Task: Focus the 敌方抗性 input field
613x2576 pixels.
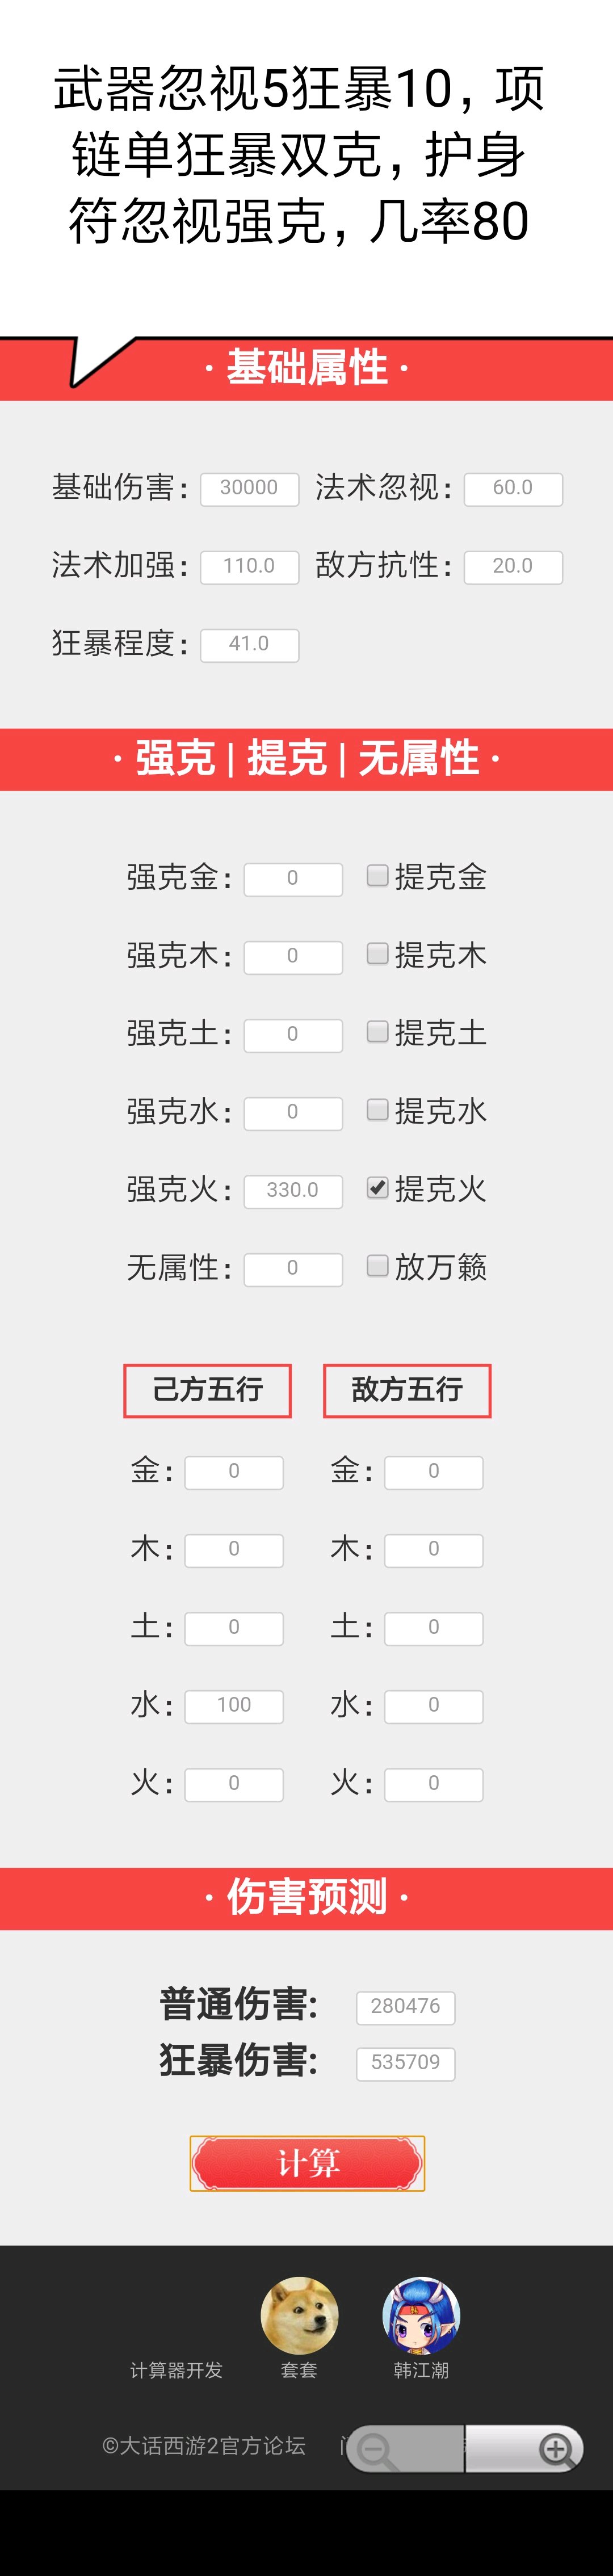Action: (x=513, y=566)
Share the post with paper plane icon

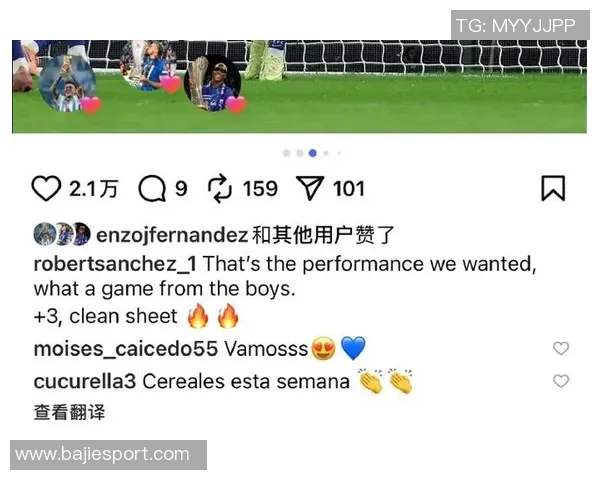point(310,188)
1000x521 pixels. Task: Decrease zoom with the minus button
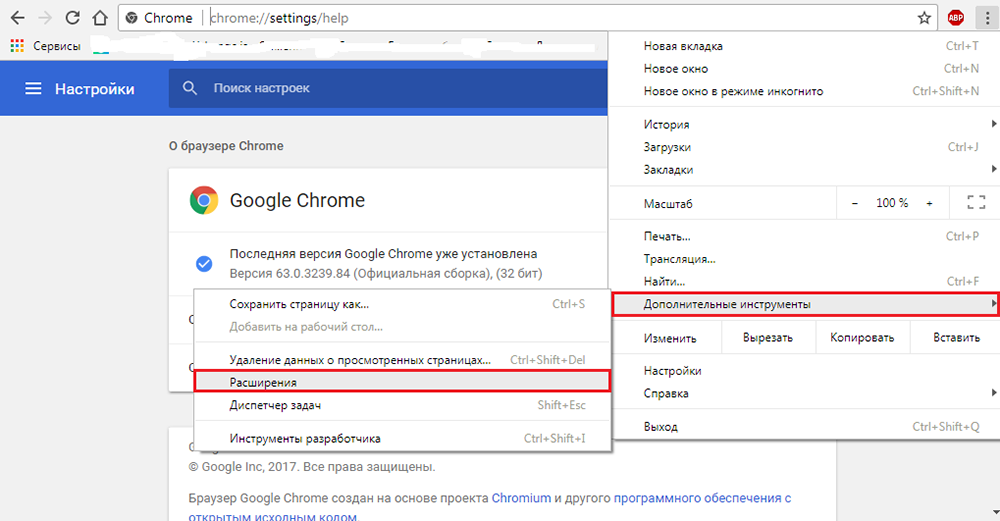point(854,203)
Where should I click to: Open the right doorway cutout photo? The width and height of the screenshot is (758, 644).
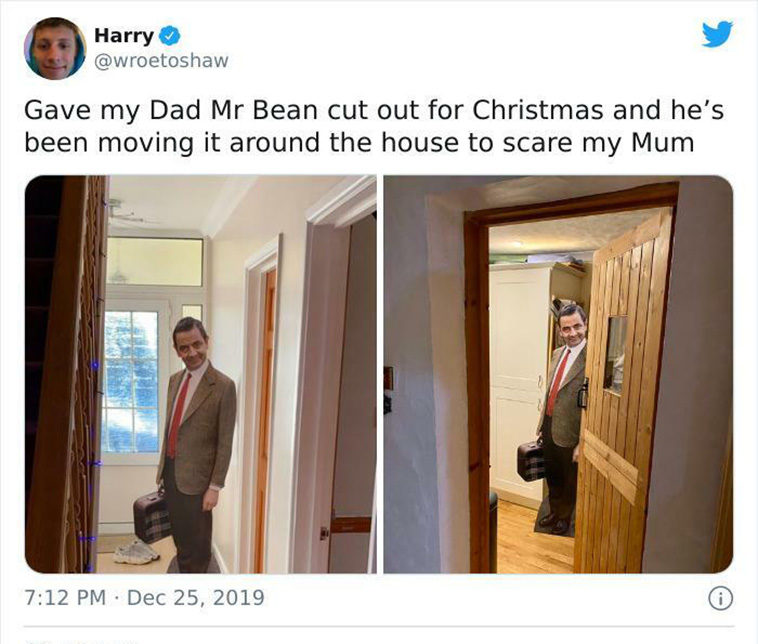click(x=558, y=374)
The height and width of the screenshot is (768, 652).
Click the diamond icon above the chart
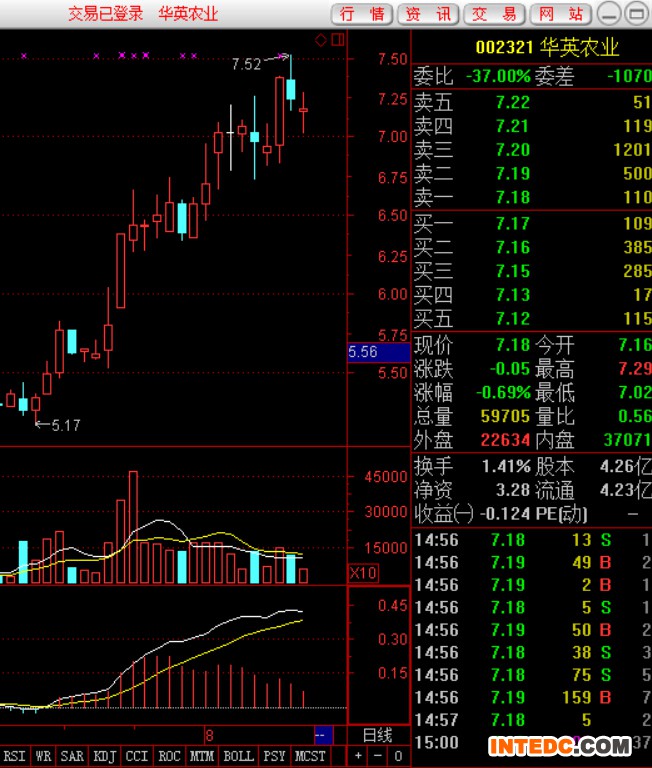(x=321, y=40)
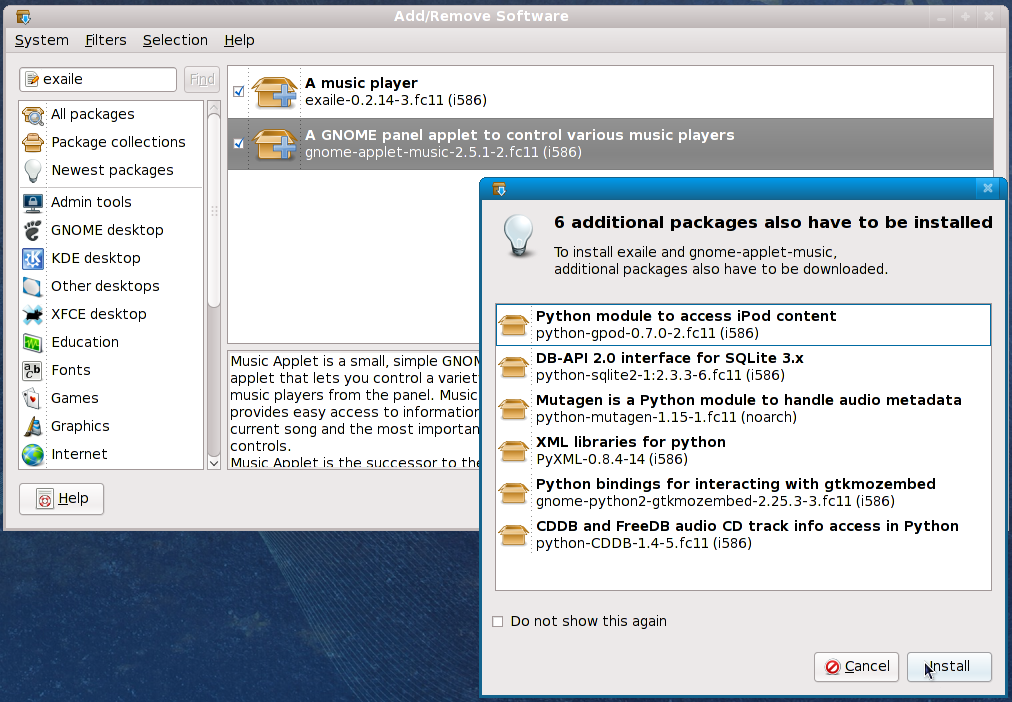Uncheck the gnome-applet-music package checkbox
This screenshot has height=702, width=1012.
click(x=238, y=144)
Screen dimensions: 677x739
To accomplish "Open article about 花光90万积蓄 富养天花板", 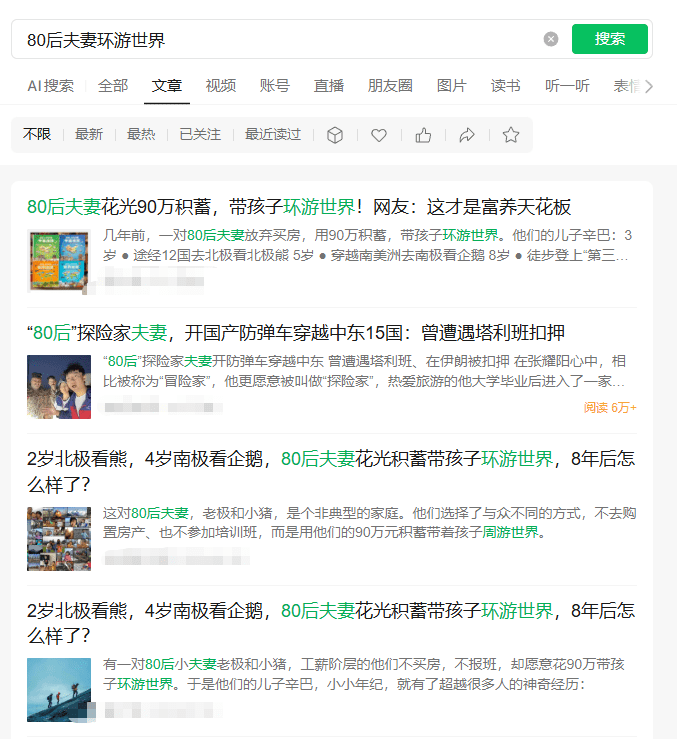I will pyautogui.click(x=299, y=207).
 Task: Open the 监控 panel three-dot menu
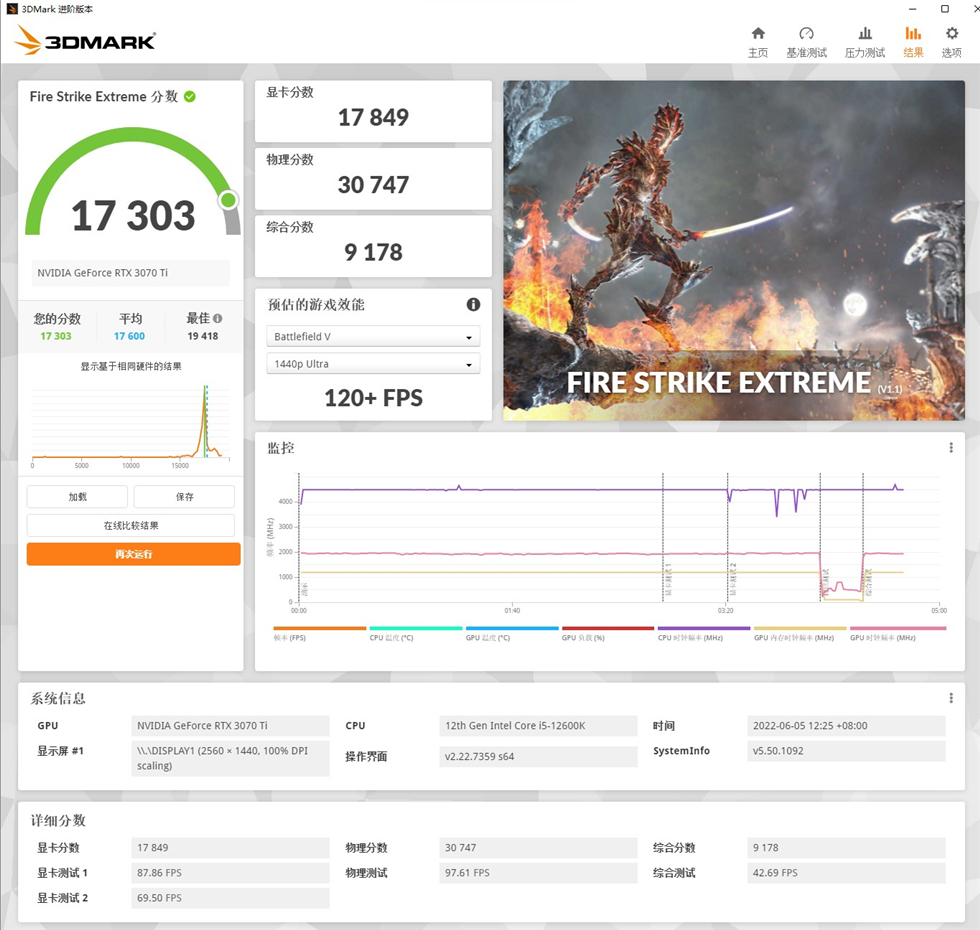pos(951,447)
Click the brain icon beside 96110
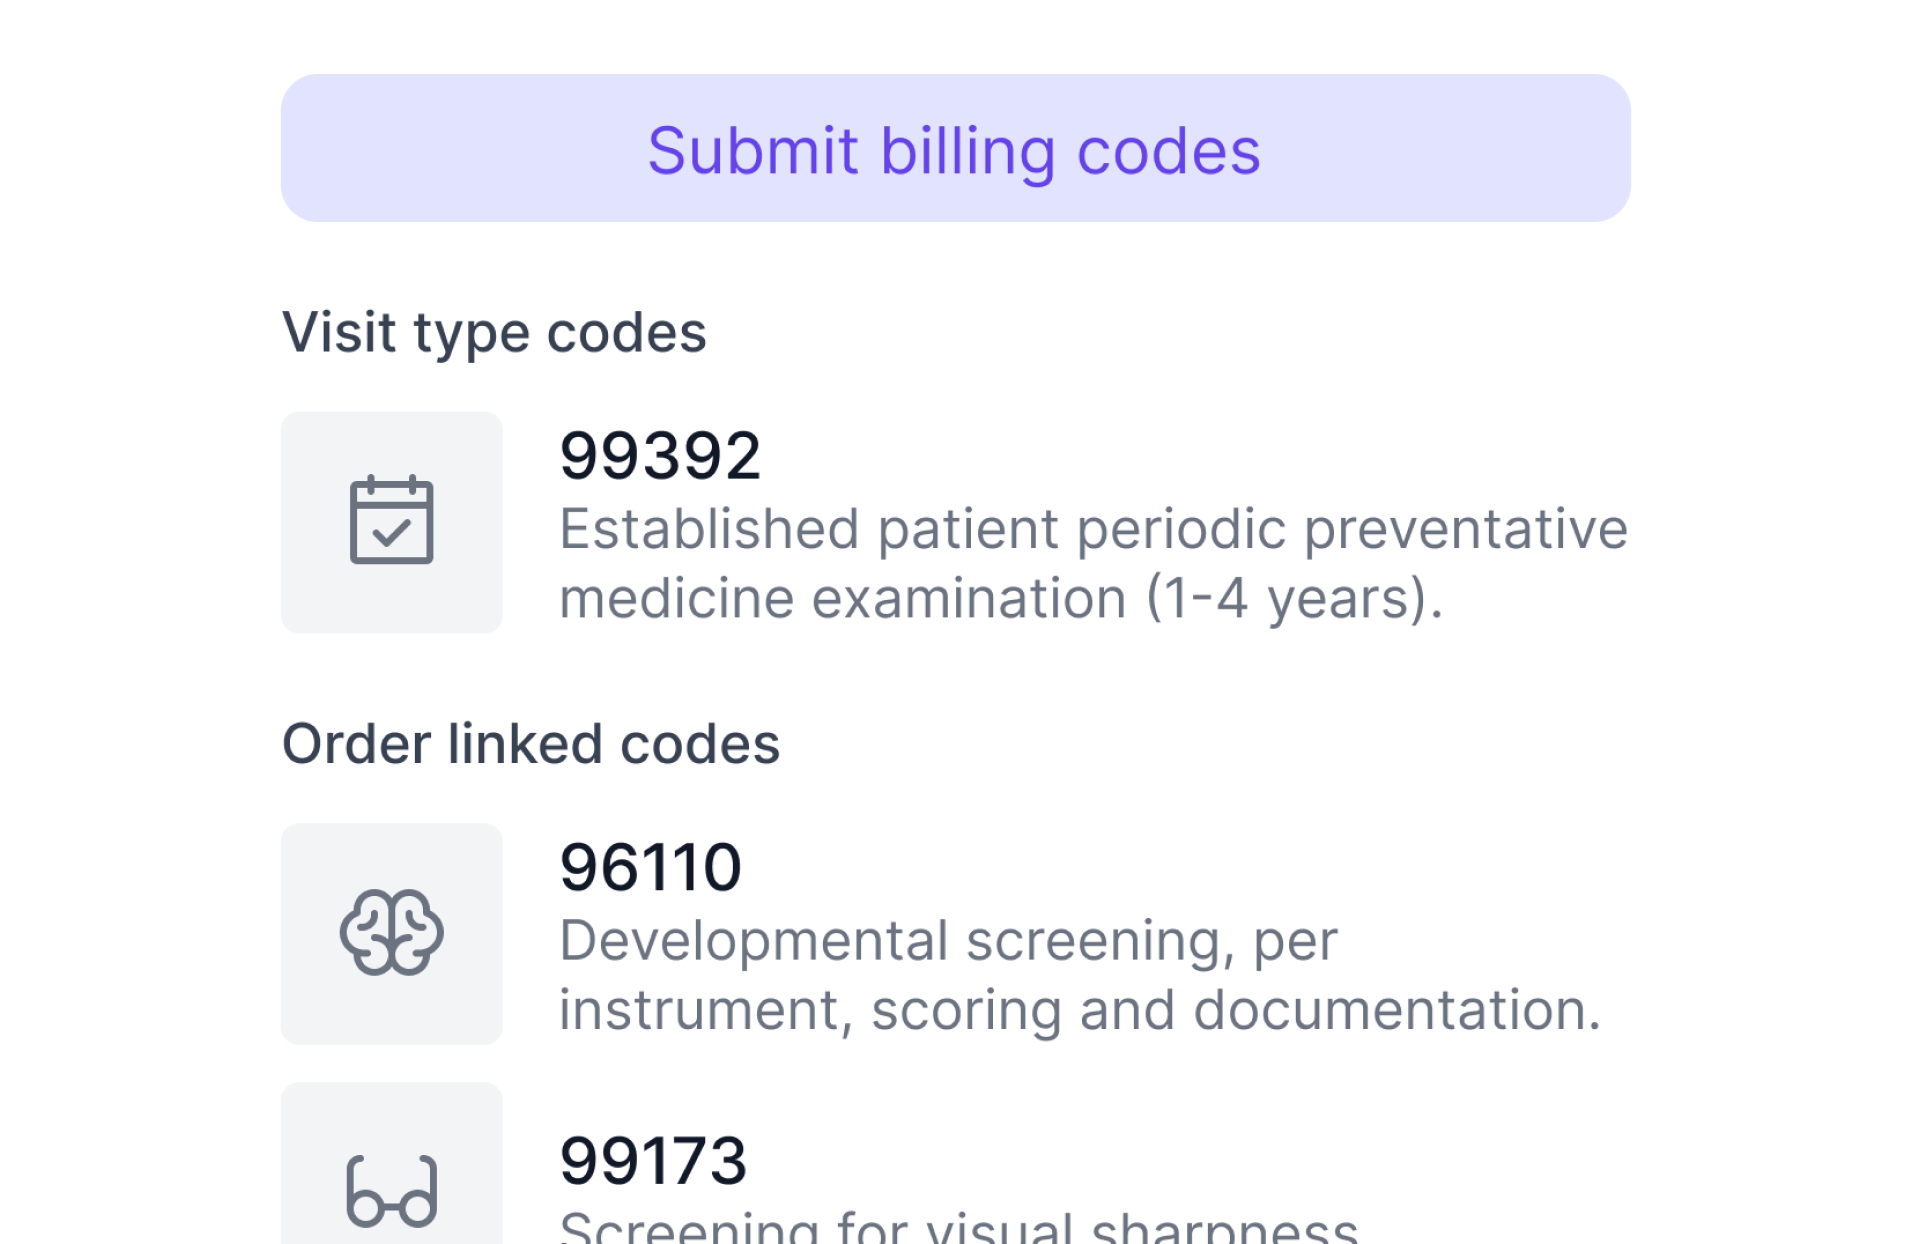Viewport: 1905px width, 1244px height. [391, 933]
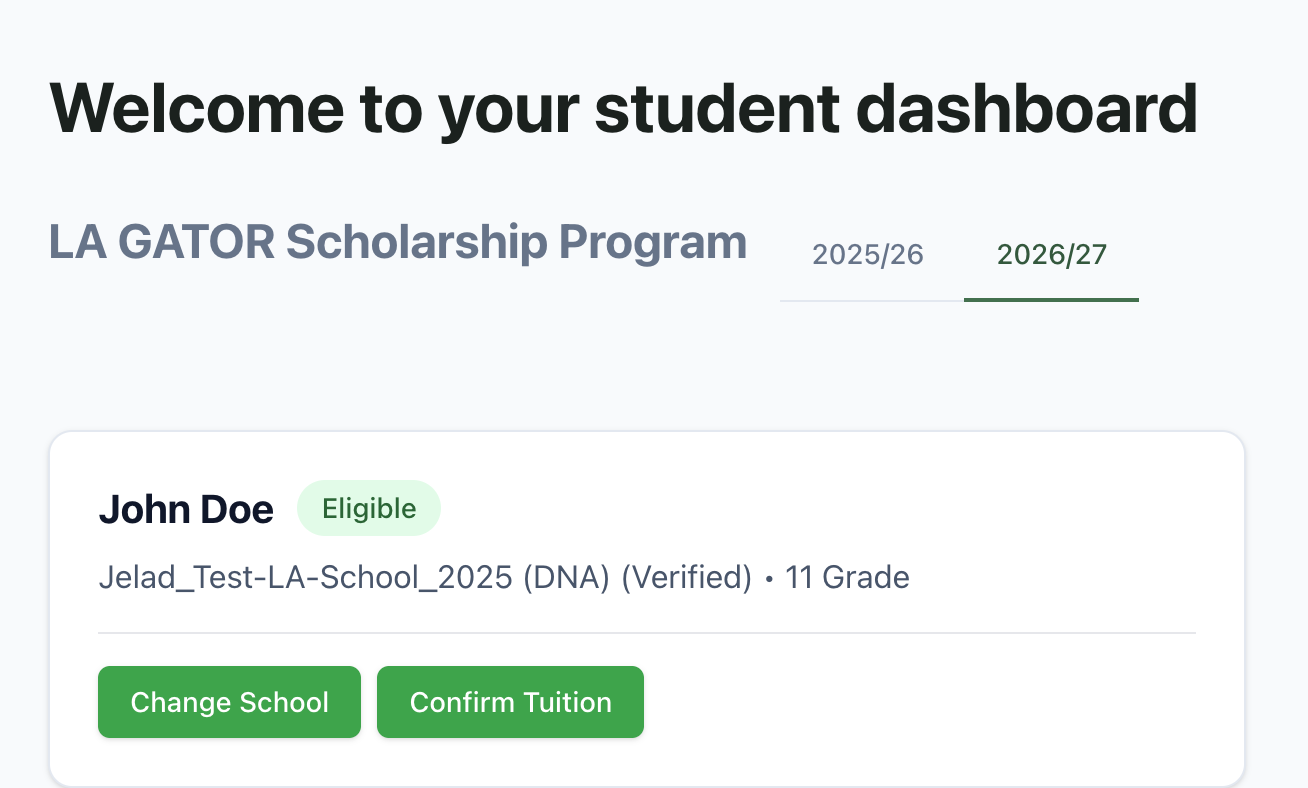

WHAT THIS TASK INVOLVES -> Skip every picture and return the lines above from the top through the one that contains "The height and".

TASK OUTPUT ->
Task: Focus the 敌方抗性 input field
613x2576 pixels.
Action: (x=513, y=566)
Share the post with paper plane icon

point(310,188)
1000x521 pixels. Task: Decrease zoom with the minus button
point(854,203)
Where should I click to: Open the right doorway cutout photo? The width and height of the screenshot is (758, 644).
click(x=558, y=374)
The height and width of the screenshot is (768, 652).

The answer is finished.